PROBLEM 1: In the post, what reason does the writer give for having opinions on the topic?
PROBLEM 2: Reproduce everything in the post from "I'm mostly a" down to "that even *mean*?!!?).".

On Jul 20, 4:42 pm, John Simons <[email protected]> wrote:
> This is also interesting:
> "At the end Windsor feels old and ugly (like it is with Monorail compared to
> MVC)."
>

Hey Guys --

I'm mostly a lurker here, so I hope you won't mind me 'uncloaking' and
tossing in my two cents, as I am wont to do from time to time. I have
used the Castle stack on a handful of non-trivial projects over the
past few years (specifically MonoRail with Windsor), so I have some
opinions.

I hope you realize that the feedback John has cited above is almost
certainly utter nonsense. In other words, the Microsoft Reality-
Distortion Field is so powerful that a great number of developers are
completely unable to use the rational senses when dealing with .NET
technologies. If it's from MSFT, it's wonderful; everything else
"feels old and ugly" (what in the world does that even *mean*?!!?).

RECORDED INFORMATION:
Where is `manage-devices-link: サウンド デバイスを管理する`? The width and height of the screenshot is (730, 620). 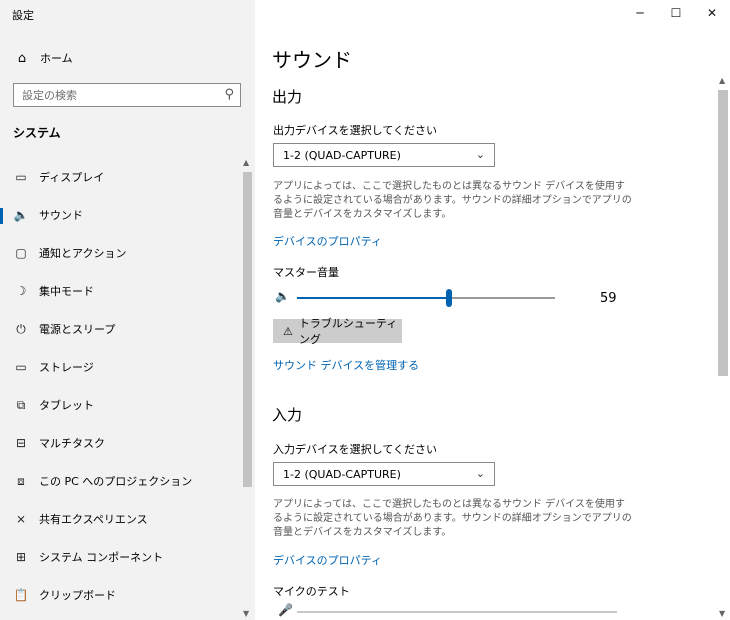
manage-devices-link: サウンド デバイスを管理する is located at coordinates (346, 365).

EXERCISE ANSWER 1: The writer has used the Castle stack, specifically MonoRail with Windsor, on a handful of non-trivial projects over the past few years.

EXERCISE ANSWER 2:
I'm mostly a lurker here, so I hope you won't mind me 'uncloaking' and
tossing in my two cents, as I am wont to do from time to time. I have
used the Castle stack on a handful of non-trivial projects over the
past few years (specifically MonoRail with Windsor), so I have some
opinions.

I hope you realize that the feedback John has cited above is almost
certainly utter nonsense. In other words, the Microsoft Reality-
Distortion Field is so powerful that a great number of developers are
completely unable to use the rational senses when dealing with .NET
technologies. If it's from MSFT, it's wonderful; everything else
"feels old and ugly" (what in the world does that even *mean*?!!?).